◆ **Task directions**
Rewrite the lines below, changing every "sidebar" to "side panel" and leaving everything else as it is.

◆ **Task inputs**
▼
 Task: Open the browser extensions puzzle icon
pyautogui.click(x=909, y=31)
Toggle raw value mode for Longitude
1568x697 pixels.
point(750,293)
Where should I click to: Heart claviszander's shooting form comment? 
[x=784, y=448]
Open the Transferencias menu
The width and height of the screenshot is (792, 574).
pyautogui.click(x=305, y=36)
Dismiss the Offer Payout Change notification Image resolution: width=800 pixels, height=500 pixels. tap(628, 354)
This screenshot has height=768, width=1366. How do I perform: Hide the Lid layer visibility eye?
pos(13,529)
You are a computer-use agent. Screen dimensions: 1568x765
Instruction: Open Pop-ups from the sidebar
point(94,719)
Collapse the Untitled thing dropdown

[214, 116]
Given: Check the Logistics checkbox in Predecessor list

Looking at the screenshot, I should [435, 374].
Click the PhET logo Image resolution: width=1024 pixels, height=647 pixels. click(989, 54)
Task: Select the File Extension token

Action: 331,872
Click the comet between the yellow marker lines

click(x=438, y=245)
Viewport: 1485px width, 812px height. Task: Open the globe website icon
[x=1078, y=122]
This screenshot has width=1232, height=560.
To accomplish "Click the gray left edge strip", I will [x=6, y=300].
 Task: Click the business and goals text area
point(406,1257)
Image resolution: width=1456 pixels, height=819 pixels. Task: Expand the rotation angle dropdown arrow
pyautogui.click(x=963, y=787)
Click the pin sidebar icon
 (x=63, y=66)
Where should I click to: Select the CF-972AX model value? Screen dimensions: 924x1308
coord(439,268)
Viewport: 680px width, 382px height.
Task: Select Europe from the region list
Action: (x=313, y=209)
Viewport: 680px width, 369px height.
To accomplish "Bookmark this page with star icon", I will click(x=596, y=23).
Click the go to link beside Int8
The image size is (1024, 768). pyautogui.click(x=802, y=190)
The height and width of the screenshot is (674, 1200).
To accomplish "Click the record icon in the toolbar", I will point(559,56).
▲
◆ **Expected output**
 Task: Open the browser extensions puzzle icon
pyautogui.click(x=909, y=31)
Toggle raw value mode for Longitude
1568x697 pixels.
point(750,293)
Where should I click to: Heart claviszander's shooting form comment? 
[x=784, y=448]
Open the Transferencias menu
The width and height of the screenshot is (792, 574).
pyautogui.click(x=305, y=36)
Dismiss the Offer Payout Change notification Image resolution: width=800 pixels, height=500 pixels. tap(628, 354)
This screenshot has height=768, width=1366. How do I perform: Hide the Lid layer visibility eye?
pos(13,529)
You are a computer-use agent. Screen dimensions: 1568x765
Instruction: Open Pop-ups from the side panel
point(94,719)
Collapse the Untitled thing dropdown

[214, 116]
Given: Check the Logistics checkbox in Predecessor list

Looking at the screenshot, I should [435, 374].
Click the PhET logo Image resolution: width=1024 pixels, height=647 pixels. click(989, 54)
Task: Select the File Extension token

Action: 331,872
Click the comet between the yellow marker lines

click(x=438, y=245)
Viewport: 1485px width, 812px height. Task: Open the globe website icon
[x=1078, y=122]
This screenshot has width=1232, height=560.
To accomplish "Click the gray left edge strip", I will [x=6, y=300].
 Task: Click the business and goals text area
point(406,1257)
Image resolution: width=1456 pixels, height=819 pixels. Task: Expand the rotation angle dropdown arrow
pyautogui.click(x=963, y=787)
Click the pin side panel icon
 (x=63, y=66)
Where should I click to: Select the CF-972AX model value? Screen dimensions: 924x1308
coord(439,268)
Viewport: 680px width, 382px height.
Task: Select Europe from the region list
Action: (x=313, y=209)
Viewport: 680px width, 369px height.
To accomplish "Bookmark this page with star icon", I will click(x=596, y=23).
Click the go to link beside Int8
The image size is (1024, 768). pyautogui.click(x=802, y=190)
The height and width of the screenshot is (674, 1200).
To accomplish "Click the record icon in the toolbar", I will point(559,56).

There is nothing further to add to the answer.